El mercado La Palmita es mi surrealismo mágico
Foto: Steph A´k

El mercado La Palmita es mi surrealismo mágico

Durante más de 30 años he ido al mercado La Palmita. Desde muy niño, este lugar ha sido una constante en mi vida, iba con mis abuelos, luego con mi madre y hermanos, y ahora voy solo. Aunque ya no vivo cerca, es el lugar de mis compras. A veces creo que es porque me conecta con mis raíces, como si fuera un ancla comercial que me arraiga y que tal vez ni yo mismo entiendo. Es un lugar para abastecerse, pero también para presenciar la vida y sus rarezas.

El sábado pasado, después de las compras de la quincena, me dirigía al auto. Algo me detuvo. Frente a la chicharronera El Mañanero, un hombre de piel curtida, moreno y serio, estaba sentado dentro de su camioneta. Una Blazer del 96 o tal vez una Mitsubishi del 2000. No lo sé; los autos nunca han sido lo mio. Lo que me hizo voltear fue la música. A todo volumen sonaba "Eye in the Sky" de The Alan Parsons Project. Me detuve, atrapado por la escena, justo cuando comenzaba el coro de la canción ocurrió el transe.

I am the eye in the sky looking at you
I can read your mind
I am the maker of rules, dealing with fools
I can cheat you blind
And I don't need to see anymore to know that

El hombre soltó un suspiro profundo, tan potente que pareció tragarse el tiempo. El auto seguía encendido, la música retumbaba, pero él no estaba ahí. Su mirada se fundía en el vacío, en un horizonte invisible, en la nada que tal vez había sido su vida. En su rostro vi algo sumamente familiar: esa mirada perdida, esa energía consumida, como un toro exhausto buscando un rincón donde caer y que se resiste a desfallecer. Fue un instante íntimo, uno que solo yo presencié. Ese suspiro era una pregunta lanzada al abismo. ¿A dónde fueron mis sueños? ¿En qué curva del camino dejé de tener el control de mi destino?

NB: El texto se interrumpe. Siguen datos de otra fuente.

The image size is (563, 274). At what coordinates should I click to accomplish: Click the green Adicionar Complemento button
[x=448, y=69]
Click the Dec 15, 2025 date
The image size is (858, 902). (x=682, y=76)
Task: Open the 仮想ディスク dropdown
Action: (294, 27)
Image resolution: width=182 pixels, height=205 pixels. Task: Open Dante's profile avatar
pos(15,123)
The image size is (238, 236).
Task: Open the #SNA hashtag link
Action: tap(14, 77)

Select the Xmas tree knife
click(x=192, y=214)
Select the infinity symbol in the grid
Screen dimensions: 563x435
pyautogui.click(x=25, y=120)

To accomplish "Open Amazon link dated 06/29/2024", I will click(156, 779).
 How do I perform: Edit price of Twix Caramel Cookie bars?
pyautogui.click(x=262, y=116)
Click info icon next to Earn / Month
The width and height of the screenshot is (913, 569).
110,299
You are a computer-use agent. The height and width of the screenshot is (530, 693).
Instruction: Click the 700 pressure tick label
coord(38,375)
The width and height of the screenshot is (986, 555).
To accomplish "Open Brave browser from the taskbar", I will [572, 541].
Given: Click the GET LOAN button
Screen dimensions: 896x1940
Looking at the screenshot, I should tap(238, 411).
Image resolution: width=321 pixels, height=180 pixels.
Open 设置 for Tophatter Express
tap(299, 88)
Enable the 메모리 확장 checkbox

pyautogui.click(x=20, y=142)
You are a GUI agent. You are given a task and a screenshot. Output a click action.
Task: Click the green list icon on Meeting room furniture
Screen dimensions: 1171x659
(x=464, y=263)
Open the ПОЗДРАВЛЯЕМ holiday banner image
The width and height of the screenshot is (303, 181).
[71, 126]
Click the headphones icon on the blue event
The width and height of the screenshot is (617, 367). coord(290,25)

Lo observé exhalar una bocanada lenta que arrastraba el peso de una vida entera, como un rezo envenenado que murmuraba: “¡Puta madre, qué vida más mierda! ¿Cuándo perdí las riendas?”. Y en ese segundo, me vi en él. Recé con él una letanía en mi mente: “Hombre, te entiendo…” mientras lo abrazaba con el alma. Todos creemos que nuestras dudas y desesperanzas son únicas, que nadie más podría comprender lo que sentimos. Pero es una mentira. Todos pasamos por lo mismo, cada uno en su propio rincón, en su propio infierno silencioso.

El tufo aceitoso de la chicharronera nos envolvía, y el cielo cenizo del día apenas dejaba pasar la luz, solo amenazaba con llover, pero esa bendición cósmica tampoco caía. La Palmita, a veces, parece un lugar donde la realidad se funde con la hechicería, donde lo cotidiano conjura para que el surrealismo mágico nos trague. Un espacio donde, si afinas los sentidos, te encontrás con la cruda verdad de la condición humana.

En ese suspiro y en esa mirada, comprendí que no somos únicos. Llevamos las mismas cargas, las mismas preguntas malditas, pero cada quien las arrastra en silencio mientras besa el yugo de sus decisiones. Y, sin embargo, hay algo brutalmente reconfortante en saber que, aunque caminemos solos, nuestras sombras se cruzan, compartimos por un segundo el peso de existir.